• _Request_
Copy out the records again word for word, starting at the line that contains "Given: Toggle the b4 checkbox" and going down to and including the line that contains "tap(549, 209)". Leave the pictures out of your copy.

• _Material shown_

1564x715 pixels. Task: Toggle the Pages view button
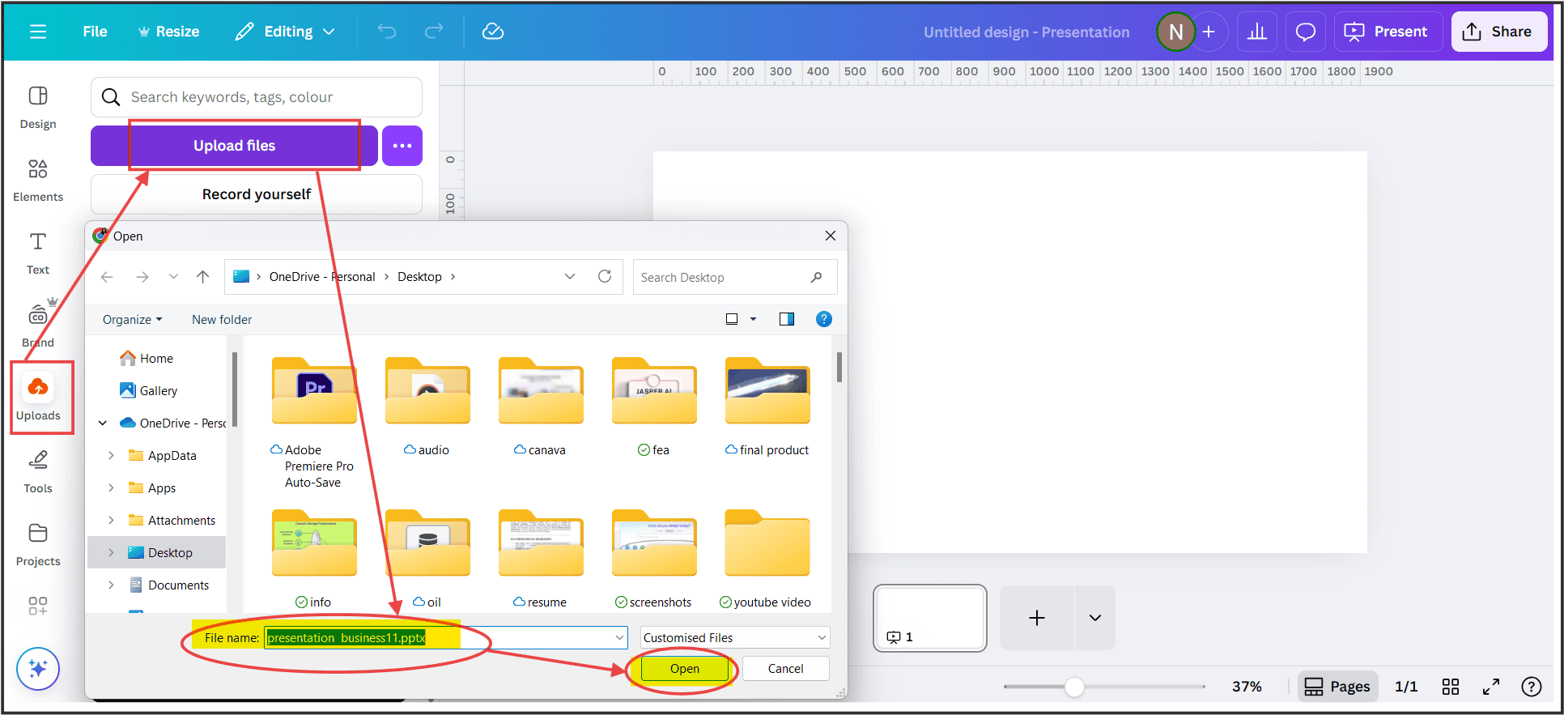click(1337, 687)
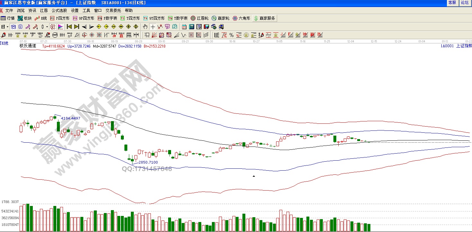The image size is (472, 232).
Task: Open the calculator icon in toolbar
Action: pyautogui.click(x=192, y=27)
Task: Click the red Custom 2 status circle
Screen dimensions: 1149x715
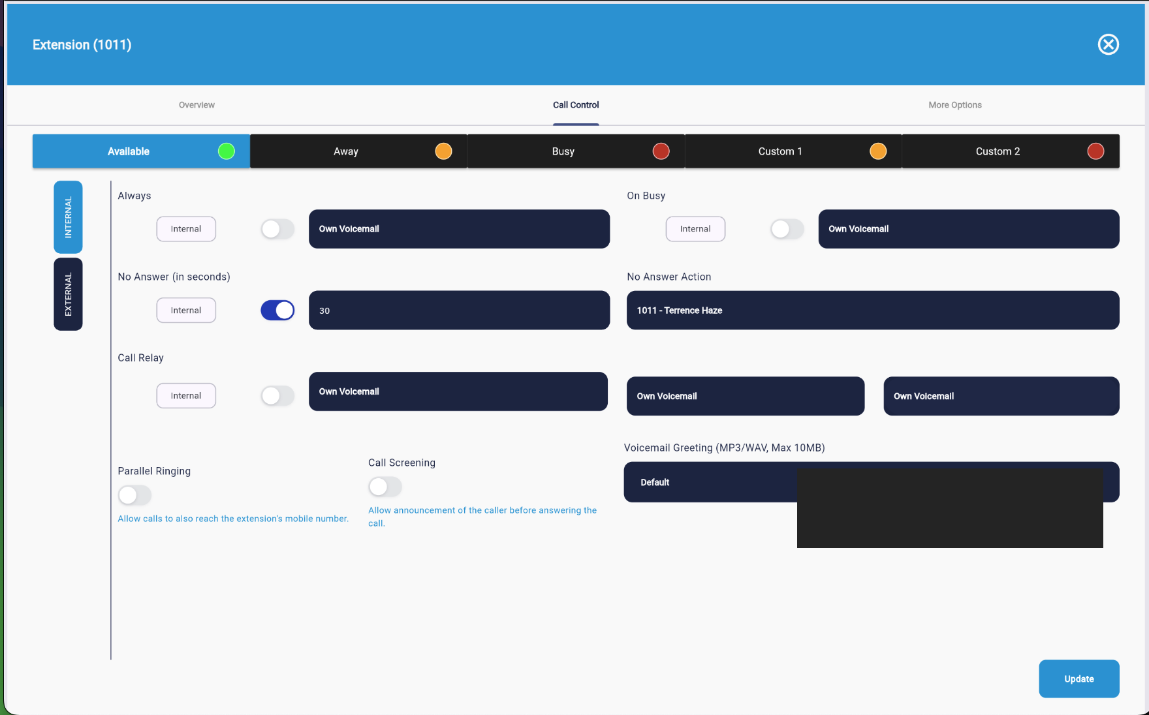Action: point(1095,151)
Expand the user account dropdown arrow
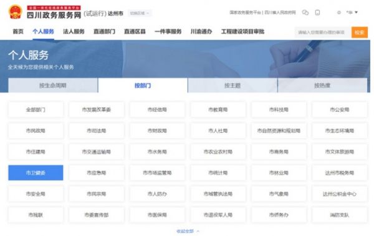This screenshot has width=374, height=236. click(x=356, y=12)
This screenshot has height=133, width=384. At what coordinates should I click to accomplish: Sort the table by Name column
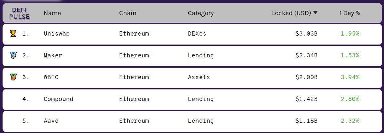coord(52,13)
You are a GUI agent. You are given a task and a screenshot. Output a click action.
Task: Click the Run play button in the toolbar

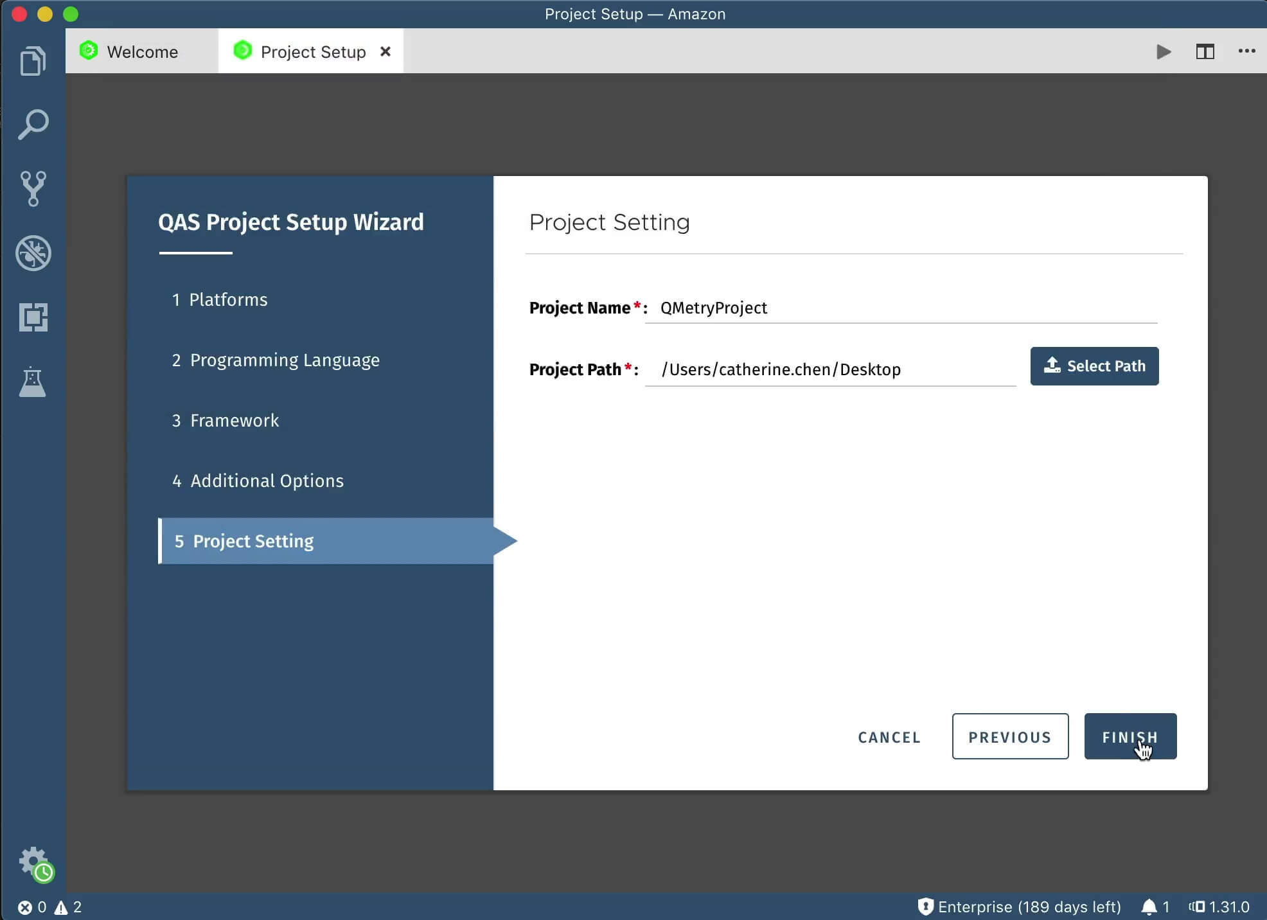pyautogui.click(x=1163, y=51)
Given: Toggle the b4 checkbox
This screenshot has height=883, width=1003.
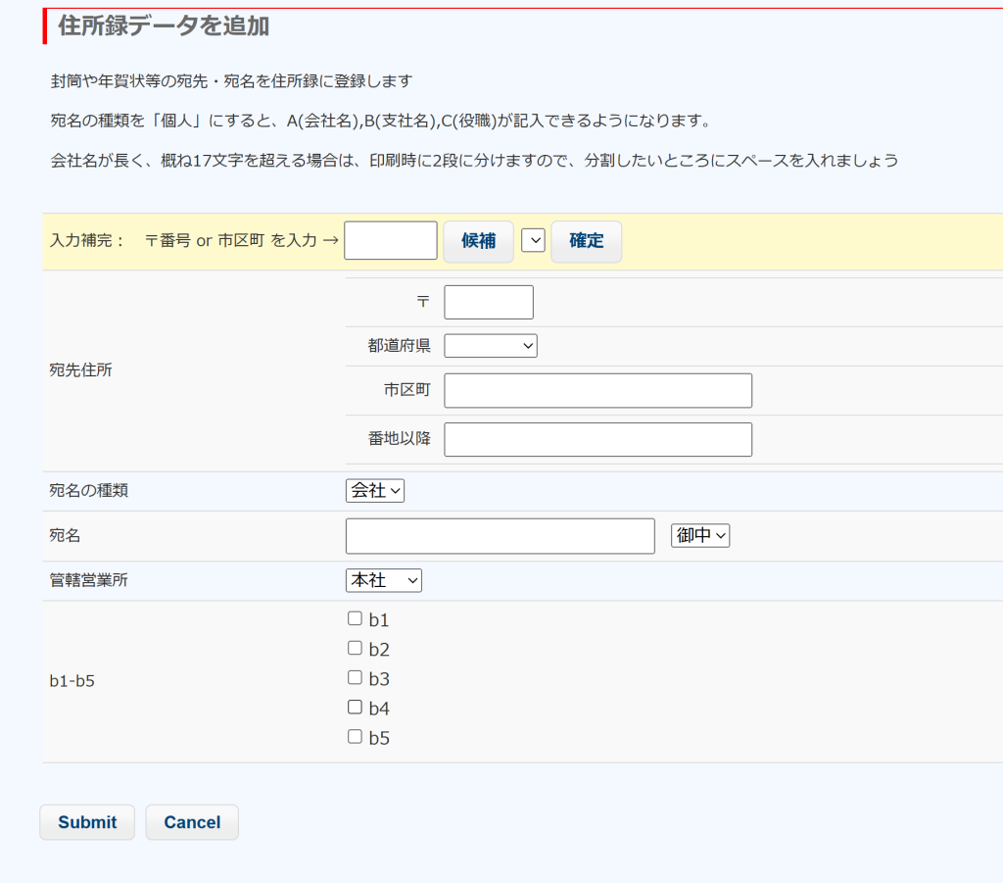Looking at the screenshot, I should pyautogui.click(x=355, y=707).
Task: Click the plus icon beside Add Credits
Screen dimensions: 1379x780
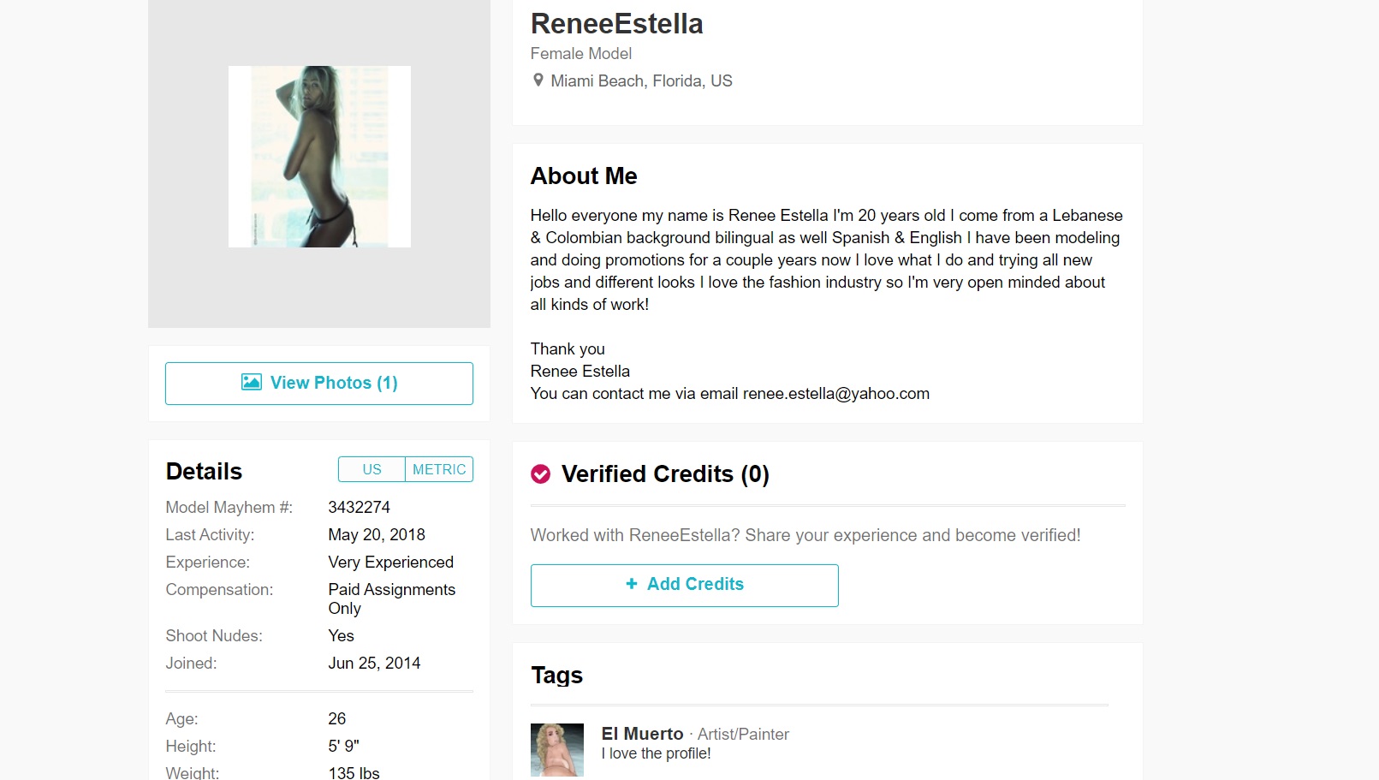Action: click(632, 584)
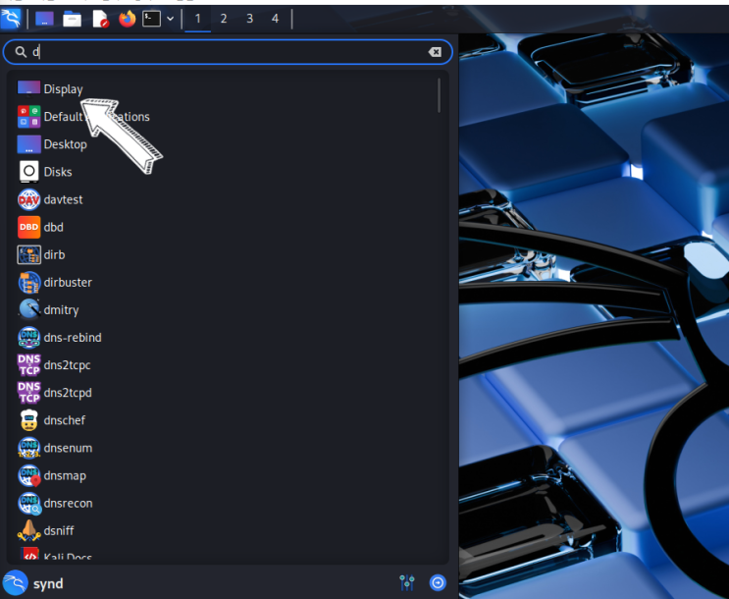Open davtest tool icon
Screen dimensions: 729x599
[x=28, y=199]
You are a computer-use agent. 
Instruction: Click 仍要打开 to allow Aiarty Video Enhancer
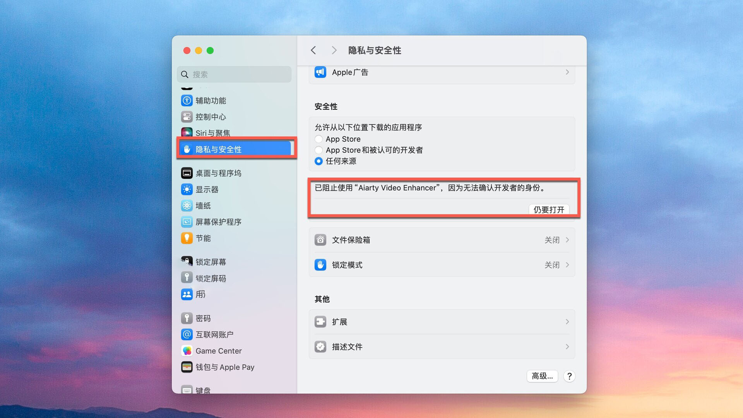tap(549, 209)
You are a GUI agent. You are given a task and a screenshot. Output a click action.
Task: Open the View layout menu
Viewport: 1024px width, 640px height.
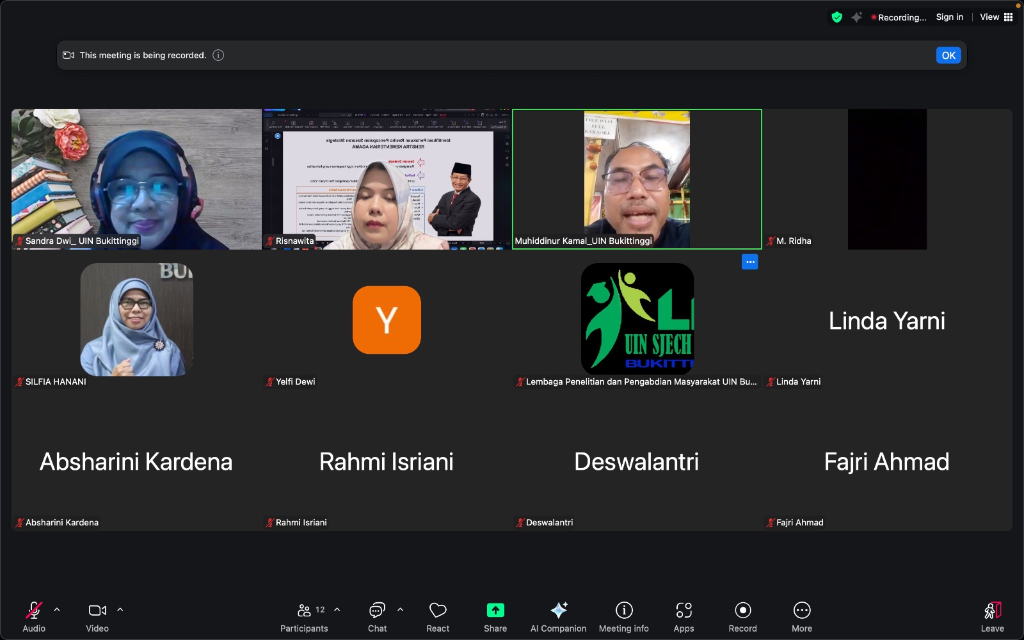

• _Result_
Given: Toggle the b4 checkbox
This screenshot has height=883, width=1003.
Looking at the screenshot, I should pyautogui.click(x=355, y=707).
Task: Click the plus icon beside Add Credits
Screen dimensions: 1379x780
Action: click(632, 584)
Open davtest tool icon
Screen dimensions: 729x599
[x=28, y=199]
You are a computer-use agent. 
Instruction: Click 仍要打开 to allow Aiarty Video Enhancer
tap(549, 209)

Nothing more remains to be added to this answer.